Informację przekazał dyrektor generalny Mark Zuckerberg. „Zdecydowałem się zmniejszyć nasz zespół o ok. 13 proc. i pozwolić odejść 11 tys. naszych utalentowanych pracowników” – ogłosił w poście na blogu dla pracowników. Zwolnienia określił „najtrudniejszą zmianą w historii Mety”.
Zuckerberg poinformował też, że firma planuje zatrudnić mniej osób w przyszłym roku. Zamrożenie zatrudnienia ma zostać przedłużone do pierwszego kwartału przyszłego roku, z nielicznymi wyjątkami.
Czytaj też: Teraz Meta. Po co Zuckerbergowi ta zmiana?
Winne metawersum?
We wrześniu Meta zatrudniała ponad 87 tys. osób. Jakie są powody redukcji? To m.in. zmiany zasad prywatności wprowadzone przez firmę Apple, co negatywnie wpłynie na przychody z reklam. Mecie już wcześniej było na tym polu trudniej ze względu na większą konkurencję chociażby ze strony TikToka.

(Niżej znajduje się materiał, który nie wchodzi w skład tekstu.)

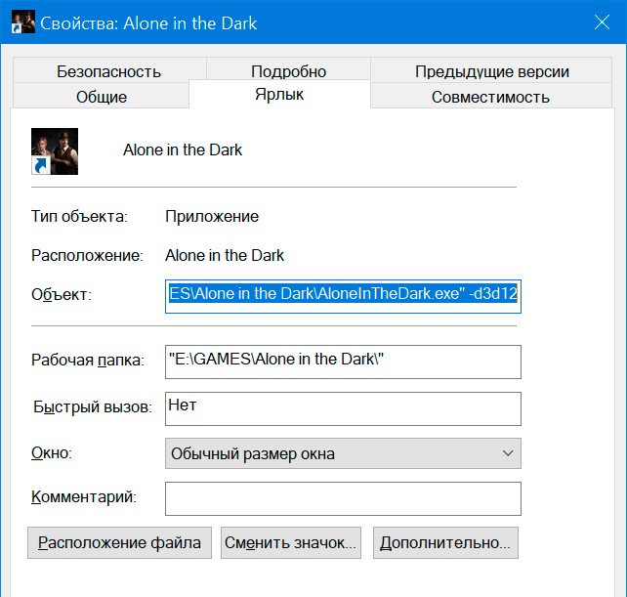Viewport: 627px width, 597px height.
Task: Focus the Быстрый вызов hotkey field
Action: click(343, 408)
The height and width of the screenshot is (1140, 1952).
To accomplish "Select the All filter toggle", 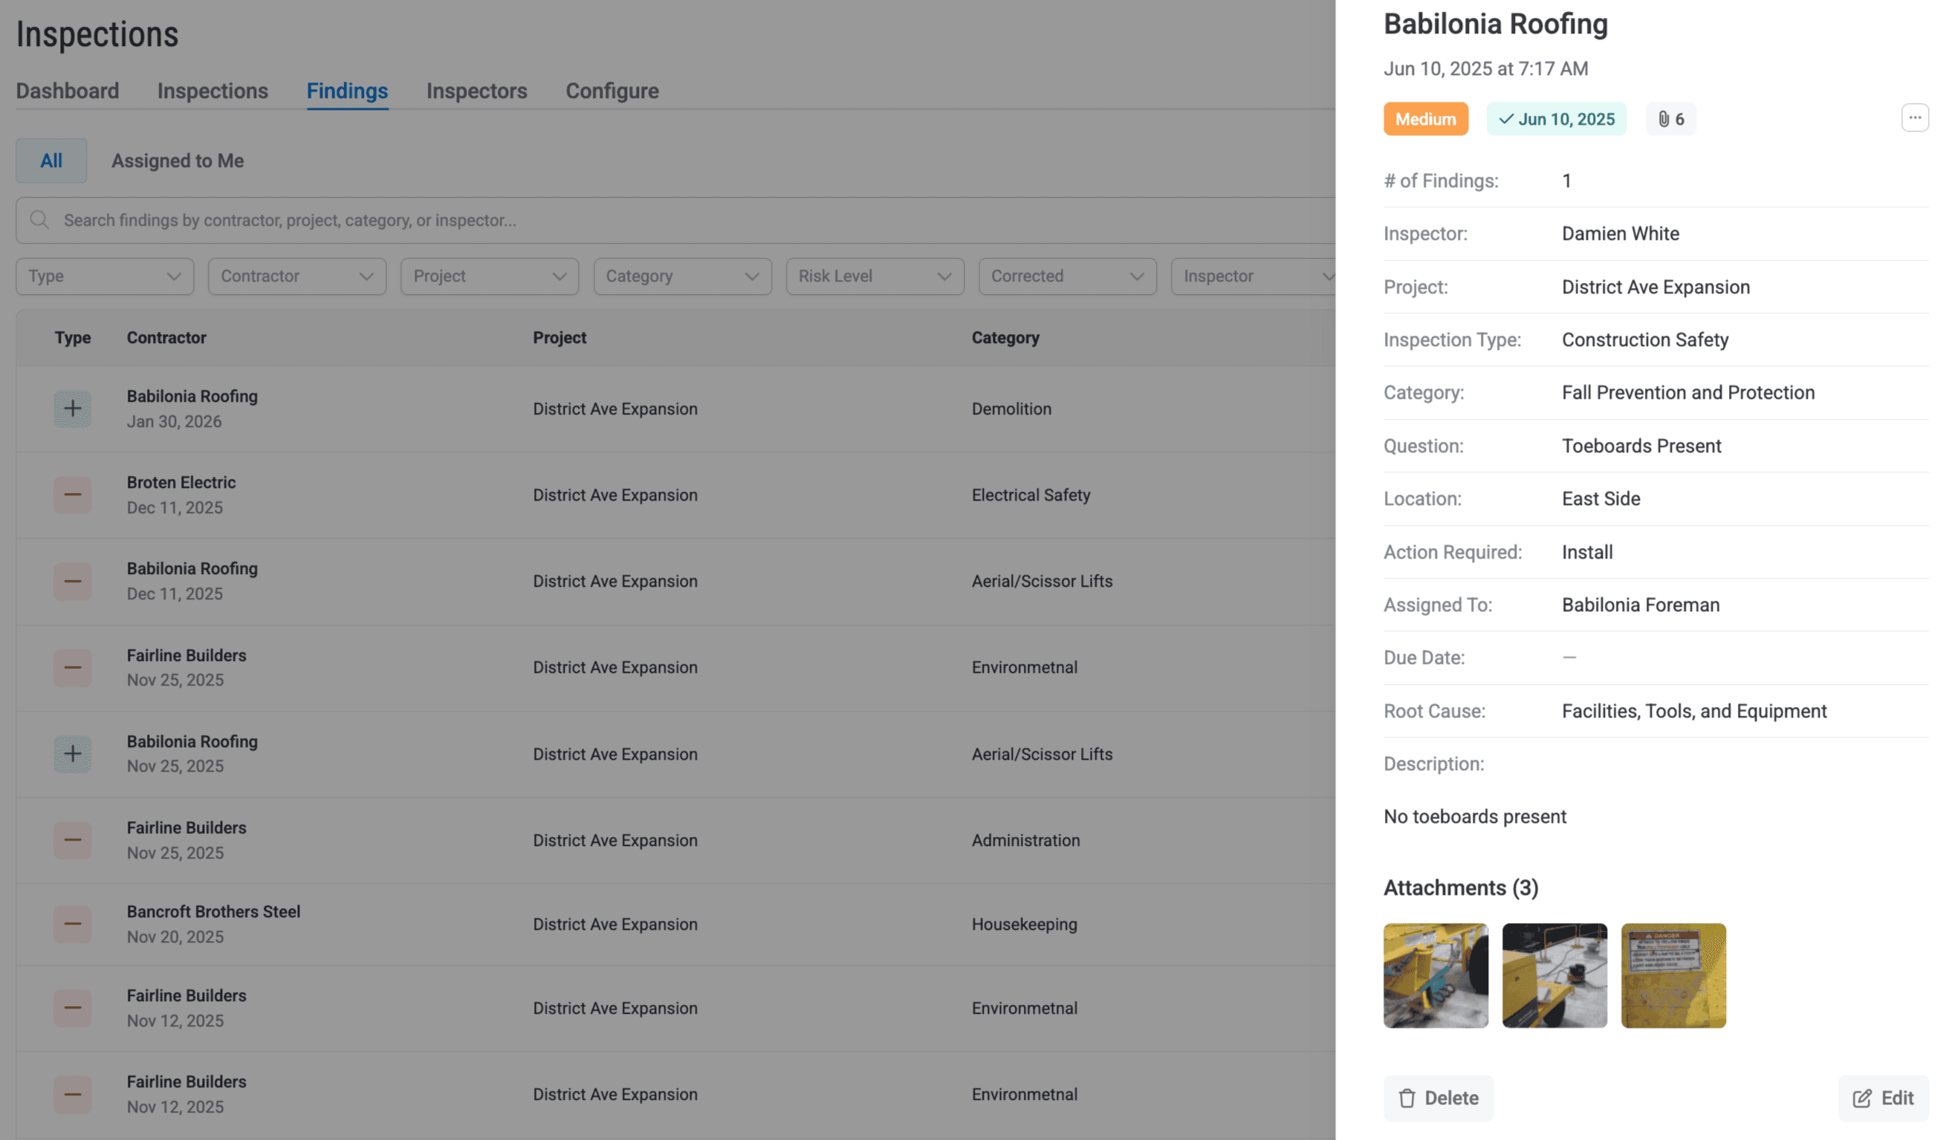I will [x=51, y=161].
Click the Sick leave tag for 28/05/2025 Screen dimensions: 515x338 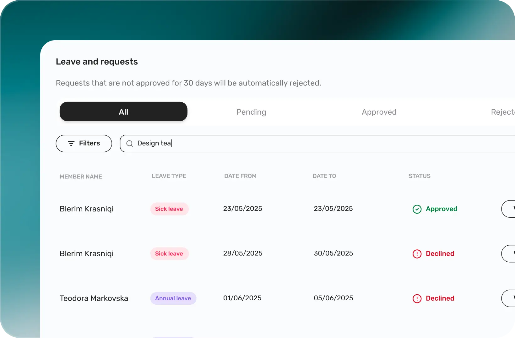[x=169, y=254]
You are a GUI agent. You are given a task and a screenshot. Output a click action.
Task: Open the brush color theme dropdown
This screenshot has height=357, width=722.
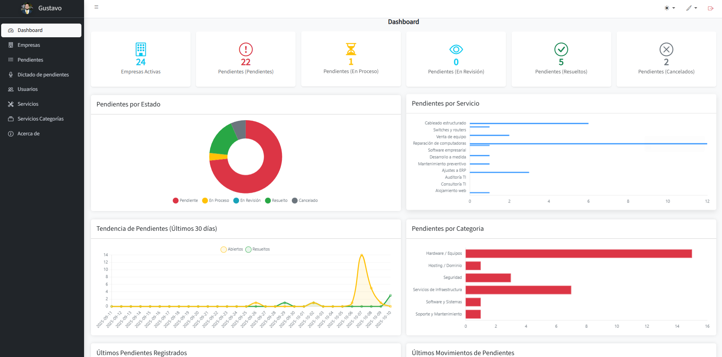[x=691, y=8]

Spadające przychody z reklam zbiegły się w czasie z budowaniem przez Metę tzw. metawersum, czyli czegoś w rodzaju cyfrowego świata. Mark Zuckerberg jest dziś prawdopodobnie największym zwolennikiem inwestowania w tego typu rozwiązania – jego firma wydała na metawersum miliardy dolarów.

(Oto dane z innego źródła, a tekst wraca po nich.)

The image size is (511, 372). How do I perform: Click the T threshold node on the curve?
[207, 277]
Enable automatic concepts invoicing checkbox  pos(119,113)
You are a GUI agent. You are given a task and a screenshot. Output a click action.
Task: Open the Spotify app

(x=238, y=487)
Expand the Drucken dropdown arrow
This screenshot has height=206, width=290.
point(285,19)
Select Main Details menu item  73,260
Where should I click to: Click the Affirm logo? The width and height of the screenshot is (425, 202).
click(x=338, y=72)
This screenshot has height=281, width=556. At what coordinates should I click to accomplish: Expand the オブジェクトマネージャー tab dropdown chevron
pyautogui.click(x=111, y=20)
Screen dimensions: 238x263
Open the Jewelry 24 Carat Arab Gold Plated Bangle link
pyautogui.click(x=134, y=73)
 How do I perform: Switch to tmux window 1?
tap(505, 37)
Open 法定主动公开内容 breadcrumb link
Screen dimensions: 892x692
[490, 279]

Czytaj też: Przyszły Metaverse i dzisiejsze kłopoty. Facebook ucieka do przodu
Twitter też zwalnia
Tymczasem w ubiegłym miesiącu Meta odnotowała drugi kwartalny spadek przychodów i poinformowała, że jej zysk zmniejszył się o połowę w porównaniu z poprzednim rokiem.
„Chcę wziąć odpowiedzialność za te decyzje i za to, jak się tu znaleźliśmy” – napisał Zuckerberg w środę. „Wiem, że to trudne dla wszystkich, ale szczególnie przepraszam tych, których to dotknęło” – dodał.

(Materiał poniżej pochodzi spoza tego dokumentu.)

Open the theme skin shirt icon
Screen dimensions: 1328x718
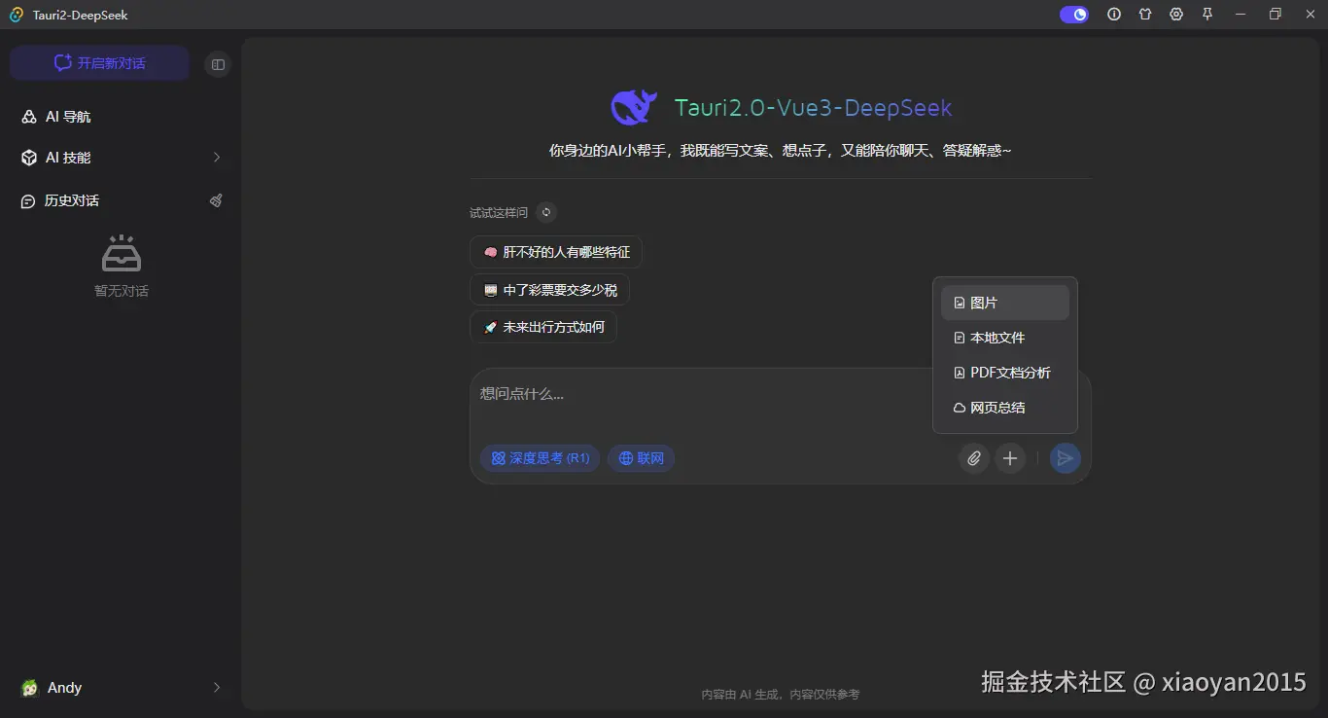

W ostatnim czasie zwolnienia dotknęły też innego giganta technologicznego. Elon Musk po przejęciu Twittera zwolnił czterech ważnych członków kadry zarządzającej. Po czym przeszedł do zwolnień masowych. Według jego zapowiedzi pracę ma stracić 3,7 tys. z blisko 7 tys. pracowników Twittera. Część z nich złożyła już przeciwko niemu pozew zbiorowy.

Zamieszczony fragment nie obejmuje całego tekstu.